Still Using PostScript Type 1 Fonts? Really?
We originally posted this article in 2011 and it's even more relevant today (in 2018)!
Font issues among Creative Professionals can range from minor annoyances (Warning: Helvetica conflict at startup) to major problems that cost thousands of dollars (Oops: 10,000 books were affected by text reflow).
We work with more than 500 heavy font users and we’re confident we can fix — or explain — every font issue that’s presented to our Support Desk. However, we’ve noticed a growing font problem that has one very clear solution. Unfortunately, it’s a solution few seem eager to follow.
As Thomas Phinney from Adobe pointed out in 2005:
People expect their fonts to continue to work forever. But when thinking about Type 1 eventually going away, it’s worth keeping in mind the value that customers have gotten from their Type 1 fonts over the years. What other software do you have that you bought in the late 1980s that still works today? It’s amazing that these things have had such a long lifespan.
Of course, a lot of people don’t think of fonts as software, but that’s really what they are: little plug-ins to your system software.
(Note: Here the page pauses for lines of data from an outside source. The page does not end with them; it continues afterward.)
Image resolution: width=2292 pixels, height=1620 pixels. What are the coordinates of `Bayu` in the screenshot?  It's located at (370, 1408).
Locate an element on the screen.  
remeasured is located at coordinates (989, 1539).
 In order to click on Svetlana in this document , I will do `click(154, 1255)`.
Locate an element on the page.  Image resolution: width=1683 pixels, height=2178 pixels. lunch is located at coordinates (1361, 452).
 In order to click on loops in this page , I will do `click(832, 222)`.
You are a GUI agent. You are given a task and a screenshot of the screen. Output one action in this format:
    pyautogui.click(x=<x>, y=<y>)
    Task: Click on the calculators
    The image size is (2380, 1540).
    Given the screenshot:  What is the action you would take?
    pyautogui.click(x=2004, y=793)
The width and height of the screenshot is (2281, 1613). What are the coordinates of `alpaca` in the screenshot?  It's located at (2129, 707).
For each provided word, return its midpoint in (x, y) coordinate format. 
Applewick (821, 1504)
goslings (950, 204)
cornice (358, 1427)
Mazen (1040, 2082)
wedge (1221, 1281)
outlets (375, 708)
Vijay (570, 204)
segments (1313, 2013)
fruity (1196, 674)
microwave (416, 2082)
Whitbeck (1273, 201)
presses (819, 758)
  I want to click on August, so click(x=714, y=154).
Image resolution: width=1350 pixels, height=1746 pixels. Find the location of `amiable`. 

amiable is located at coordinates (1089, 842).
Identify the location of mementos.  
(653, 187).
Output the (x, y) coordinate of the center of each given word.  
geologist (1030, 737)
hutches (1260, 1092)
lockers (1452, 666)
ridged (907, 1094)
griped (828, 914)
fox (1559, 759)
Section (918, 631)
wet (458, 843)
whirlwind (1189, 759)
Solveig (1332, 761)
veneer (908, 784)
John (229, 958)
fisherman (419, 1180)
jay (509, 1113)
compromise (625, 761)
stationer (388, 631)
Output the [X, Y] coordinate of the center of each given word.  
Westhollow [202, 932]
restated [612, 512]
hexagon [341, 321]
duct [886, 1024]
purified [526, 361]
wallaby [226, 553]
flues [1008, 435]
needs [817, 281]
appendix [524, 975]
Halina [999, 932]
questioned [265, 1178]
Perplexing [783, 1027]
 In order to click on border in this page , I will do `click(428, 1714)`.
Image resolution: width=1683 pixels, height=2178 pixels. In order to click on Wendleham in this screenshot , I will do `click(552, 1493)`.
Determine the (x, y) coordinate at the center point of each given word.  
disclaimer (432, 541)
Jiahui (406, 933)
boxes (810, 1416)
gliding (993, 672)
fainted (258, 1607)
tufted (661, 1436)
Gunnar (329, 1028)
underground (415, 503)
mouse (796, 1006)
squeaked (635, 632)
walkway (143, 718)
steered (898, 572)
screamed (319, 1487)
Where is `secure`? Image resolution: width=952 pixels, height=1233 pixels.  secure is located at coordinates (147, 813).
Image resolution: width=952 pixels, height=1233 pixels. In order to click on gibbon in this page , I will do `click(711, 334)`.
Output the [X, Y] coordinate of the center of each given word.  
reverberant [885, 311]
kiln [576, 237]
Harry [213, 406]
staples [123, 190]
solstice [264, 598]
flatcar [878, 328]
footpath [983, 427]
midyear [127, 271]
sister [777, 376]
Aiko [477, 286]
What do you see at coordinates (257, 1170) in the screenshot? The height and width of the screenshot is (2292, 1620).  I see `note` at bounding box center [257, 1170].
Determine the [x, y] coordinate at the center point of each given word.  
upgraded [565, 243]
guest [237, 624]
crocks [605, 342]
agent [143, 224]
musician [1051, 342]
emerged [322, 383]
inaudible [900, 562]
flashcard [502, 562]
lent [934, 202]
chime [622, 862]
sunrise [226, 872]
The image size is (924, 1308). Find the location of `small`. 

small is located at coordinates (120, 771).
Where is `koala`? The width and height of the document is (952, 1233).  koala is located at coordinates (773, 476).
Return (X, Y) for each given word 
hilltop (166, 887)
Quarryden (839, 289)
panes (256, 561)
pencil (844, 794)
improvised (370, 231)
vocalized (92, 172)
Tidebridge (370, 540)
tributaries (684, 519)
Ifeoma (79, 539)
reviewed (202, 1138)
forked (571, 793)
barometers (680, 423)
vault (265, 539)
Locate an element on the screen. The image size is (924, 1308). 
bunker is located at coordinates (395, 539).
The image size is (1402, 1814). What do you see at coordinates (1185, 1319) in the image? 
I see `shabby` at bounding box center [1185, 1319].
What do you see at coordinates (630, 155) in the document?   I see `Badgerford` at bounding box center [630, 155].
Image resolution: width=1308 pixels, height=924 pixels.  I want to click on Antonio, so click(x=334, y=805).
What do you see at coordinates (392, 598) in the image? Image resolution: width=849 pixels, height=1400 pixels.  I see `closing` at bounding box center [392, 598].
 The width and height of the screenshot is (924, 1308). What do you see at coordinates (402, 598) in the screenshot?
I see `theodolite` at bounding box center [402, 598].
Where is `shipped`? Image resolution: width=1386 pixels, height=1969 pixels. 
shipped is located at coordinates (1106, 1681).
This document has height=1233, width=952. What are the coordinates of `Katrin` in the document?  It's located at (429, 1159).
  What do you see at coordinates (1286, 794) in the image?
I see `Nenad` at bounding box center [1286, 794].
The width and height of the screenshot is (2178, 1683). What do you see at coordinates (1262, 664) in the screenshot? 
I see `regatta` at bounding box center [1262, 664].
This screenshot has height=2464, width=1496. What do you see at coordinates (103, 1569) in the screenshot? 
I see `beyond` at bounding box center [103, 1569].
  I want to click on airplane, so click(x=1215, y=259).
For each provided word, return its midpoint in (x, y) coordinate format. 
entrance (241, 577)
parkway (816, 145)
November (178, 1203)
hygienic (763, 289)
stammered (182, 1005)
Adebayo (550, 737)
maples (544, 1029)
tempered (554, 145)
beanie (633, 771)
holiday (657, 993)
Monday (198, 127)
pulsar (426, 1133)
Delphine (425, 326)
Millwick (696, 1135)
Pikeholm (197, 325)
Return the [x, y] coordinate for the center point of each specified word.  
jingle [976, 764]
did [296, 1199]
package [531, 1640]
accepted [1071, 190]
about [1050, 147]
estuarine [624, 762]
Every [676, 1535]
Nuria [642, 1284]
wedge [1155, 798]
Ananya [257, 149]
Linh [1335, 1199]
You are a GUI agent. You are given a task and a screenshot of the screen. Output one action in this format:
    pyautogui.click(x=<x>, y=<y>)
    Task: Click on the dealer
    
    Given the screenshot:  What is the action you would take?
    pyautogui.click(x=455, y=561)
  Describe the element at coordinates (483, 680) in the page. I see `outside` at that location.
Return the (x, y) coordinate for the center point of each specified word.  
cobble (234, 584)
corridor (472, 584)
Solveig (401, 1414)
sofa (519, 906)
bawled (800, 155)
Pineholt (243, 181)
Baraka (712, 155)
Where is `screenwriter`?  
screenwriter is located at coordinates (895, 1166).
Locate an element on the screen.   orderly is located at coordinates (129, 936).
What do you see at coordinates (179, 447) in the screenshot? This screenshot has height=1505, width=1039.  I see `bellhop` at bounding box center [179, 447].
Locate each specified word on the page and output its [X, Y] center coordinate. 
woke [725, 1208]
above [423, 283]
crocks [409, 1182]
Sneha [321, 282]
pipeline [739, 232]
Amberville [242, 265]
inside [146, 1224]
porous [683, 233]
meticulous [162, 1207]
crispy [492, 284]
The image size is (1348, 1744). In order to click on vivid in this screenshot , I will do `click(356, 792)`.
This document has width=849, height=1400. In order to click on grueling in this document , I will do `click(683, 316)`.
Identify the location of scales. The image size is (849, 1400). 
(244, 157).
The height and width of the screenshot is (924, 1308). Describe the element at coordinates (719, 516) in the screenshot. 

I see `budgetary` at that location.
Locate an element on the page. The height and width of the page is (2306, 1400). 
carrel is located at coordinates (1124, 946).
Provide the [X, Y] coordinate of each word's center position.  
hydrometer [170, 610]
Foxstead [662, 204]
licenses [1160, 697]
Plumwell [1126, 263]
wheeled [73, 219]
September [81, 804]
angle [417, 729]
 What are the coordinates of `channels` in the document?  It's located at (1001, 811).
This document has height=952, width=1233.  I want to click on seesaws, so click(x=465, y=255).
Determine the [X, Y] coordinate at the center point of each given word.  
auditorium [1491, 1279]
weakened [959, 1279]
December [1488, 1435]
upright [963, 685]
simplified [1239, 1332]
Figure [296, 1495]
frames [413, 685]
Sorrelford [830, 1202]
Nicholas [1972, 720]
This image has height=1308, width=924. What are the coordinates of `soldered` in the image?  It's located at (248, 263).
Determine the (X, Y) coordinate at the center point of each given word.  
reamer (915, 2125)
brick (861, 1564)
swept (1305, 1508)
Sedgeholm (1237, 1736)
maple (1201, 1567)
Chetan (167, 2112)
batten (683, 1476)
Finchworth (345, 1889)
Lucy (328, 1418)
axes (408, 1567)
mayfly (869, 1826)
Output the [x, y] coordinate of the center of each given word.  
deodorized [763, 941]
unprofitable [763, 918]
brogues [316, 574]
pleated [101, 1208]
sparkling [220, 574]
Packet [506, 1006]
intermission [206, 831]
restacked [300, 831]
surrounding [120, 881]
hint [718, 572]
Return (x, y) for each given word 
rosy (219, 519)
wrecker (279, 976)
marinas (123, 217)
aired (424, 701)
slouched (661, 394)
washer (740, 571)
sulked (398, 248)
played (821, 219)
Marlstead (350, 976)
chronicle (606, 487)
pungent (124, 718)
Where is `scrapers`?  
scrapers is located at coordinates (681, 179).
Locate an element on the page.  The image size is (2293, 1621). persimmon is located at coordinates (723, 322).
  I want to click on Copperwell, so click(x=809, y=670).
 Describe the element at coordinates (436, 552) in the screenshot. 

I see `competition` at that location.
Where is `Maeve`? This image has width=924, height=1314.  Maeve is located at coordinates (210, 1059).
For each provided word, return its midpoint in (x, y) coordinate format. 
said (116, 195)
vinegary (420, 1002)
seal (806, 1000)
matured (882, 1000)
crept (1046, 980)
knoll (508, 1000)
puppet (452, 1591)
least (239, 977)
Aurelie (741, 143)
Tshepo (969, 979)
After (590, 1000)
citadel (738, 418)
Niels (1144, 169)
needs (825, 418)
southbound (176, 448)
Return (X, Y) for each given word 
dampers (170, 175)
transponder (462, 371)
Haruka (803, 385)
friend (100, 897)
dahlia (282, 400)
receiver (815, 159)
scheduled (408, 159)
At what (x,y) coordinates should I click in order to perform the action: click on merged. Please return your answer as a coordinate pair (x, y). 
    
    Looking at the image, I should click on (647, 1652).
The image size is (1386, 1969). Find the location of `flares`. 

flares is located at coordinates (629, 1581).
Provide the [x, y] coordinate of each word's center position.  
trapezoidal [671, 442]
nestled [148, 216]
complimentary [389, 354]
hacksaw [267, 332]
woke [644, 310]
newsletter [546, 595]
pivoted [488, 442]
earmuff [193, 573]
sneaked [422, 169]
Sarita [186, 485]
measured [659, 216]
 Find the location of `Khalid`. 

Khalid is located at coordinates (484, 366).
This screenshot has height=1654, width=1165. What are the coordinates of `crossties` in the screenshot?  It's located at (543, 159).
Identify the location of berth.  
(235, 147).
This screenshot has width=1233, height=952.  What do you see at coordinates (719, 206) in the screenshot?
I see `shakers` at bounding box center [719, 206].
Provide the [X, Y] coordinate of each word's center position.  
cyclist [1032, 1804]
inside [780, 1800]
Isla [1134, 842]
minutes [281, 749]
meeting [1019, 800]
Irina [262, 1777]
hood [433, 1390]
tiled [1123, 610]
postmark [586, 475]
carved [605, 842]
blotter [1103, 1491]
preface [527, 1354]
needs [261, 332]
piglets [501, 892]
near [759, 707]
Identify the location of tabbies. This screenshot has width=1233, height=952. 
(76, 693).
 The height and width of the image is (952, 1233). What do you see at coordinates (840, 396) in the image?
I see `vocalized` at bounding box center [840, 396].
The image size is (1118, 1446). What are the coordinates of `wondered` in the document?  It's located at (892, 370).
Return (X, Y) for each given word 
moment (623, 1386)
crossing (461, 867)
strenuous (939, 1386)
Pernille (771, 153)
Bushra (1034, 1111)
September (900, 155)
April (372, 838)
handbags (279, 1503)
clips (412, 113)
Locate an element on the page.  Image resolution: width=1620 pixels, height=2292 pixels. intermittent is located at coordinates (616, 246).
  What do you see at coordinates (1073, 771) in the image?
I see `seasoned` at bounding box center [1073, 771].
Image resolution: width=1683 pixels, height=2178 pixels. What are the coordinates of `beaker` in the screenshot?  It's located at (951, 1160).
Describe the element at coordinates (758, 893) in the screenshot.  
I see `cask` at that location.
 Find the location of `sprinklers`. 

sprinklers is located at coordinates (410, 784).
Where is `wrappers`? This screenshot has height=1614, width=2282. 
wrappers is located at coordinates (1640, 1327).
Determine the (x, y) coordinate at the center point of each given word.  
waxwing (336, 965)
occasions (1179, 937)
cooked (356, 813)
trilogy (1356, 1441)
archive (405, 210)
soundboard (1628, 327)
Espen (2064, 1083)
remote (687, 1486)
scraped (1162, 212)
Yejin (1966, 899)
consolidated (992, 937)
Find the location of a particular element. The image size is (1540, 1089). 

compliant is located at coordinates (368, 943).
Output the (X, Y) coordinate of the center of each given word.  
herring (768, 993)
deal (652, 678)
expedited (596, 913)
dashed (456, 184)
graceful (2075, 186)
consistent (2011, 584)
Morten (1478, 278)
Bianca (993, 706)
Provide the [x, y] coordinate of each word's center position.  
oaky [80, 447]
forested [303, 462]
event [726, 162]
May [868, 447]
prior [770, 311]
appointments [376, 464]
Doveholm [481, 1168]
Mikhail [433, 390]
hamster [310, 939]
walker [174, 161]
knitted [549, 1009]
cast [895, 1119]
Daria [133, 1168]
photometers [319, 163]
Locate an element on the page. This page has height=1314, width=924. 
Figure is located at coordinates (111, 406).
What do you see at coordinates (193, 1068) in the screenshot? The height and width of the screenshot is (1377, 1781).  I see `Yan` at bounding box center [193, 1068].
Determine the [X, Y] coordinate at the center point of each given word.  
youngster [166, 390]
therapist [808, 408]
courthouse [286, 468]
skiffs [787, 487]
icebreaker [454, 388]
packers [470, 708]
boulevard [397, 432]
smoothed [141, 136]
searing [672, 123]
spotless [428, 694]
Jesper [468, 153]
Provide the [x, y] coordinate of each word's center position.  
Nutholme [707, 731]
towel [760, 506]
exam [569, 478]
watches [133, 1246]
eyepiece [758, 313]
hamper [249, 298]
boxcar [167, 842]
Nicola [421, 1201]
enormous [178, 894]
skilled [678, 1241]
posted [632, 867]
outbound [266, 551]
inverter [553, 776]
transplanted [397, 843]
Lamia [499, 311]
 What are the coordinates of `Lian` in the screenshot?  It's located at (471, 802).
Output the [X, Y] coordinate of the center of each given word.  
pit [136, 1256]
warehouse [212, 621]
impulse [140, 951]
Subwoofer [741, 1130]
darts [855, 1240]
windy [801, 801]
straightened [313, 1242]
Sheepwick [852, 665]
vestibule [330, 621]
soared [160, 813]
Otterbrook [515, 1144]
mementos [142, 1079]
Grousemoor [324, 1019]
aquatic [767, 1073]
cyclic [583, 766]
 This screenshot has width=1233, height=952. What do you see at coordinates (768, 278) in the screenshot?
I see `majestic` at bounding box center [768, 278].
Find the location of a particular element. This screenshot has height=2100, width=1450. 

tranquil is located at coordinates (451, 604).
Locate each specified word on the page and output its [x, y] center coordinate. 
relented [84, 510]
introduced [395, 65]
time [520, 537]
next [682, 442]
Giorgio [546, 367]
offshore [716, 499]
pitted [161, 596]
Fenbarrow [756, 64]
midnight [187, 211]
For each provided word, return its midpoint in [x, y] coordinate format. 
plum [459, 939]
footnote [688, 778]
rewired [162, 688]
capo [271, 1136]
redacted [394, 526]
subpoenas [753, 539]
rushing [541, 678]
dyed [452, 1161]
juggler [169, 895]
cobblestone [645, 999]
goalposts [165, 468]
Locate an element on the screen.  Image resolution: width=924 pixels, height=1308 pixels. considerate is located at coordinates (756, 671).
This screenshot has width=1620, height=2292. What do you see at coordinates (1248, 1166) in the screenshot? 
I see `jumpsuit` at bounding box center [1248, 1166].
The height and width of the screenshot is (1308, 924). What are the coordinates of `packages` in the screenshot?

If you’re experiencing ongoing font issues, especially in Mac OS X 10.6 Snow Leopard, take a look at your fonts and see if they are PostScript. Most of the font issues we see today are related to using PostScript Type 1 fonts from the early to mid-1990s (15-20 years ago. A century in techno-years!)
If you can prove you own the font, it’s sometimes possible to contact the font developer and ask for a free PostScript update. This might solve the problem. If you don’t own the font then the only option is to buy new — and buy OpenType. There are many advantages to buying OpenType (see OpenType Q&A for details).
Replace your PostScript fonts with OpenType. Your workday will become more enjoyable and you'll love your fonts again. :)
UPDATE: Support for PostScript Type 1 fonts is officially gone from Microsoft Office 2016 for Mac v16. Upgrading to OpenType is the best — and only — solution.
We still use PS Type 1 fonts. They are supported by the Adobe software palette on Mac OS X. Just create a folder Fonts inside the directory /Library/Application Support/Adobe/ and restart your computer. Every PS Type 1 font (.PFB) you put in that folder is available inside InDesign, Illustrator, etc.
Thanks for your comment, Immwi. Yes, many PostScript (PS) fonts will continue to work. However, PS fonts are out-dated and not recommended in a business environment — especially when a much better and stable version (OpenType) is available.